▶ INSTRUCTIONS FOR THE TASK
Reproduce only the lines of the material below that start at the line containing "The width and height of the screenshot is (1270, 952)." and stop at the line containing "Task: Click the 75,000,000 price axis label". Keep both end lines.

▶ THE RECORDS
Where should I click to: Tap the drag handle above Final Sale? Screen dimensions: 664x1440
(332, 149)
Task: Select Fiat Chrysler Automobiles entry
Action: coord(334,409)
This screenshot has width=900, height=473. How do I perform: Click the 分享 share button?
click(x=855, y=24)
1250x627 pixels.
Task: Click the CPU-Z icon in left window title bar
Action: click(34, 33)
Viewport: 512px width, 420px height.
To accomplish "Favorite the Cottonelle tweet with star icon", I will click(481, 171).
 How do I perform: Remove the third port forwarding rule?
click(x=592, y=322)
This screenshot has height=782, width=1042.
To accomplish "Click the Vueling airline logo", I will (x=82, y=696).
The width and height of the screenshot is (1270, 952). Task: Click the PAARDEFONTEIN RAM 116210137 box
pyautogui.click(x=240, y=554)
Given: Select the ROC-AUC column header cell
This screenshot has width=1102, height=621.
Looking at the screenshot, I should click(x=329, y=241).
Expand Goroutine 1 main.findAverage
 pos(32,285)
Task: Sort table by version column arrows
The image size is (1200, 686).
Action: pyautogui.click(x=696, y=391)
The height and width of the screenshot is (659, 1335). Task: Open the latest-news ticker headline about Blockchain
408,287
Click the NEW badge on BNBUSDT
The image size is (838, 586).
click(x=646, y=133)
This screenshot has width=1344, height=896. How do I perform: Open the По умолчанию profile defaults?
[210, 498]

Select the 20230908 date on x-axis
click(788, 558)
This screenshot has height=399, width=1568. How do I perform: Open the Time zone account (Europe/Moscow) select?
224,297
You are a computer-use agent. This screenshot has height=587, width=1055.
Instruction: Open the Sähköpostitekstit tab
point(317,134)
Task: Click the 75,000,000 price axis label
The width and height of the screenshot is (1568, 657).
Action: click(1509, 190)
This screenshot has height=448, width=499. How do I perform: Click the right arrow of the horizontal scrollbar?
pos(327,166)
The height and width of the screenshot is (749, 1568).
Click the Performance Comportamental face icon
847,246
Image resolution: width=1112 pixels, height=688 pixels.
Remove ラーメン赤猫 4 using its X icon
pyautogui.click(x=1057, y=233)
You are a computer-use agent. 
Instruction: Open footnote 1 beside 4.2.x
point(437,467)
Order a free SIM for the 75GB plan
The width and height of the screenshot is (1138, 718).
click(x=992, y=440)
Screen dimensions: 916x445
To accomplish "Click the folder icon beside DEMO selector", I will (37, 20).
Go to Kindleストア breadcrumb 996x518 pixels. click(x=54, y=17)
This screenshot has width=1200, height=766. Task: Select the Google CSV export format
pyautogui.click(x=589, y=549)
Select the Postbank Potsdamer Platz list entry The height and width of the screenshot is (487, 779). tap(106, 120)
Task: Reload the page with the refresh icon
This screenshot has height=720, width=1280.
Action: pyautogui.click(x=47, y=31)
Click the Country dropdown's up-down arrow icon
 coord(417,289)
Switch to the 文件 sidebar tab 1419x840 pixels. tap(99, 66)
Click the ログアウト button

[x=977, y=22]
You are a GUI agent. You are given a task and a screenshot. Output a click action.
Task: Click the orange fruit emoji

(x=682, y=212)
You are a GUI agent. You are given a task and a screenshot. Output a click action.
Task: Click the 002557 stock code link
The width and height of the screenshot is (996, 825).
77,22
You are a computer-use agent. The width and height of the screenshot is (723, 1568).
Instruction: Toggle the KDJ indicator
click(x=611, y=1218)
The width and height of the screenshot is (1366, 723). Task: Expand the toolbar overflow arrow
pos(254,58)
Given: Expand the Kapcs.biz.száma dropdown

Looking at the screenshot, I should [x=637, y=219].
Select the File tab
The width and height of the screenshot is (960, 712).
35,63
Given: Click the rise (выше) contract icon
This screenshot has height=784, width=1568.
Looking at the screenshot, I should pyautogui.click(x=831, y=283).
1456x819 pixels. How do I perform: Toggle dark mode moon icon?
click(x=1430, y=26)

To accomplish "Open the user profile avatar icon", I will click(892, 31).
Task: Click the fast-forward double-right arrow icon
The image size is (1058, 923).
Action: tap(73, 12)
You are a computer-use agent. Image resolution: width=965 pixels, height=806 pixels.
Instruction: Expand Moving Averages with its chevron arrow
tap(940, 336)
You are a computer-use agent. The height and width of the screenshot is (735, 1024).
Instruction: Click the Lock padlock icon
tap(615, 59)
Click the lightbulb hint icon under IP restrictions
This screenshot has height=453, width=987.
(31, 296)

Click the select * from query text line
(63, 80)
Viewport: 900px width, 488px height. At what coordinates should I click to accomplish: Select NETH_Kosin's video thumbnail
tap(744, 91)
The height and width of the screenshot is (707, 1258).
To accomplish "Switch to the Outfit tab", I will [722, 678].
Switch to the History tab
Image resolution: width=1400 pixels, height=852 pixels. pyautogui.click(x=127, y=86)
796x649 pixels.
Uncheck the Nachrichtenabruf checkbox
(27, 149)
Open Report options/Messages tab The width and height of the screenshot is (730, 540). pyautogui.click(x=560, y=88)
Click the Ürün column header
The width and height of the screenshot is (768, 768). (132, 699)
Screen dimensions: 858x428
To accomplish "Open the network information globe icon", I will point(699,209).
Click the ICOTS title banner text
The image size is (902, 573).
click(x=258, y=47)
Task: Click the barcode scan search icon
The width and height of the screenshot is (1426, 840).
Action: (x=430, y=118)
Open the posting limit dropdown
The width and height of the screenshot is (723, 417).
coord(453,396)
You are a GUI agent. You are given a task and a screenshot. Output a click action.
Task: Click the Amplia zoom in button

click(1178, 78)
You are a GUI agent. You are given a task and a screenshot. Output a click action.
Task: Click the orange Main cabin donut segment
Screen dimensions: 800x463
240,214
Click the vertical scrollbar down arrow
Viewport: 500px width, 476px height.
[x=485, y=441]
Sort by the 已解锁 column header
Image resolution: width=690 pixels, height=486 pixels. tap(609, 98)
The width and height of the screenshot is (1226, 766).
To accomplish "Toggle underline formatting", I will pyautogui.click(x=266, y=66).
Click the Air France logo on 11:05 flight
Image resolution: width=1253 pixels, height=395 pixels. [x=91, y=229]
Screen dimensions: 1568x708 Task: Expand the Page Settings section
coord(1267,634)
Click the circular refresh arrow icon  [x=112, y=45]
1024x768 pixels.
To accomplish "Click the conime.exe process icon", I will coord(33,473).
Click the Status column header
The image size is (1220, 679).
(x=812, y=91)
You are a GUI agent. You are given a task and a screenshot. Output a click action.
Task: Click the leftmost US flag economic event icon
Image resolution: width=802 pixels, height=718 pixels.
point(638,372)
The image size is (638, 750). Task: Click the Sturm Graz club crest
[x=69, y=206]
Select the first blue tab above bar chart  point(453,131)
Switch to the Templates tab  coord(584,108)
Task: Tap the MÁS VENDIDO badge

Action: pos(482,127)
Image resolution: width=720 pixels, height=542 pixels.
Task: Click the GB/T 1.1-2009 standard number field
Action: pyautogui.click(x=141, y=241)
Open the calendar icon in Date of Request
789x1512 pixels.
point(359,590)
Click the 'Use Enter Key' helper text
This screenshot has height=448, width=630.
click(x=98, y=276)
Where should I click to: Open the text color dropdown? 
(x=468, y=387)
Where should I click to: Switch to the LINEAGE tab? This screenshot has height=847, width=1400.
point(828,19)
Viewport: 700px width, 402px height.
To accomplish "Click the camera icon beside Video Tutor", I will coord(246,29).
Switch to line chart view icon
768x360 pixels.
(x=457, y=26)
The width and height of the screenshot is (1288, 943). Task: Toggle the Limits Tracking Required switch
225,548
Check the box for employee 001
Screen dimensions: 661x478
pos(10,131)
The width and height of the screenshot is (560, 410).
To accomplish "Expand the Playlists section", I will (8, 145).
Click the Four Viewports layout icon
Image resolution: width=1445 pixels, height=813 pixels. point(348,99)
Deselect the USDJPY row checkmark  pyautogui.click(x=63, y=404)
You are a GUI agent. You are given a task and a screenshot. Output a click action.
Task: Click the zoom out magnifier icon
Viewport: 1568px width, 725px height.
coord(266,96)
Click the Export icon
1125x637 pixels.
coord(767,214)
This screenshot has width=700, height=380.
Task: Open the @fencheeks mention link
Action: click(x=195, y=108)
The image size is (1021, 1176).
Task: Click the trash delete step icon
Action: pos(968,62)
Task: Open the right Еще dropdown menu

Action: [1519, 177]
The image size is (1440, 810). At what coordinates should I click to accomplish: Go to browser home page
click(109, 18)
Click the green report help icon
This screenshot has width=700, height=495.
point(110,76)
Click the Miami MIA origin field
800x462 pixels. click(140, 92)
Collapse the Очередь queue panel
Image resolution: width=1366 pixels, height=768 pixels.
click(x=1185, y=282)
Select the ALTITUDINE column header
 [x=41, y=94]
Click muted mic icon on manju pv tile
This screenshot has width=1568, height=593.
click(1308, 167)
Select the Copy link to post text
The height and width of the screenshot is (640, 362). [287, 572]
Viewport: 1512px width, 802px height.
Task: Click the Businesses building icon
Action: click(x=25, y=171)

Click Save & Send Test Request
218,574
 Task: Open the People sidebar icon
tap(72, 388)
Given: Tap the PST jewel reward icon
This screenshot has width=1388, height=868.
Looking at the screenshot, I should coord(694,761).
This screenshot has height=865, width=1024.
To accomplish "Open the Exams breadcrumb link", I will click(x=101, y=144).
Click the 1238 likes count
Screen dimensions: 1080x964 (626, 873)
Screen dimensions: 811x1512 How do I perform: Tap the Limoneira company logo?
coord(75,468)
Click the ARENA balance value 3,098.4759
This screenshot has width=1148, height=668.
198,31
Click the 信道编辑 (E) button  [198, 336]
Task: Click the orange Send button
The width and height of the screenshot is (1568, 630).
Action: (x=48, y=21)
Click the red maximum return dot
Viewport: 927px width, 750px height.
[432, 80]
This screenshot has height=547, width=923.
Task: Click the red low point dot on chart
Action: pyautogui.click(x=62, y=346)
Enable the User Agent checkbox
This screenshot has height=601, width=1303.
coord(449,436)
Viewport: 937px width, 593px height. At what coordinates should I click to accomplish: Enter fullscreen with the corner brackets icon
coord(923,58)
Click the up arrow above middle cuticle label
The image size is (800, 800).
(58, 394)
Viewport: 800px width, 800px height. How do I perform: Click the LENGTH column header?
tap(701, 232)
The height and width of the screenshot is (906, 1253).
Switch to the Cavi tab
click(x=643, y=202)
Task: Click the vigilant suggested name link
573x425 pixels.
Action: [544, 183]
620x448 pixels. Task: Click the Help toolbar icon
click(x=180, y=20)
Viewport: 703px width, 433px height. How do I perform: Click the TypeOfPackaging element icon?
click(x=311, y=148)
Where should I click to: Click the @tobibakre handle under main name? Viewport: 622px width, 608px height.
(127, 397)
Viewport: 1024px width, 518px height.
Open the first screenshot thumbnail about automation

▶ WRITTEN RESPONSE
The width and height of the screenshot is (1270, 952). Task: Click the PAARDEFONTEIN RAM 116210137 box
pyautogui.click(x=240, y=554)
Given: Select the ROC-AUC column header cell
This screenshot has width=1102, height=621.
Looking at the screenshot, I should click(x=329, y=241).
Expand Goroutine 1 main.findAverage
 pos(32,285)
Task: Sort table by version column arrows
The image size is (1200, 686).
Action: pyautogui.click(x=696, y=391)
The height and width of the screenshot is (659, 1335). Task: Open the latest-news ticker headline about Blockchain
408,287
Click the NEW badge on BNBUSDT
The image size is (838, 586).
click(x=646, y=133)
This screenshot has width=1344, height=896. How do I perform: Open the По умолчанию profile defaults?
[210, 498]

Select the 20230908 date on x-axis
click(788, 558)
This screenshot has height=399, width=1568. How do I perform: Open the Time zone account (Europe/Moscow) select?
224,297
You are a computer-use agent. This screenshot has height=587, width=1055.
Instruction: Open the Sähköpostitekstit tab
point(317,134)
Task: Click the 75,000,000 price axis label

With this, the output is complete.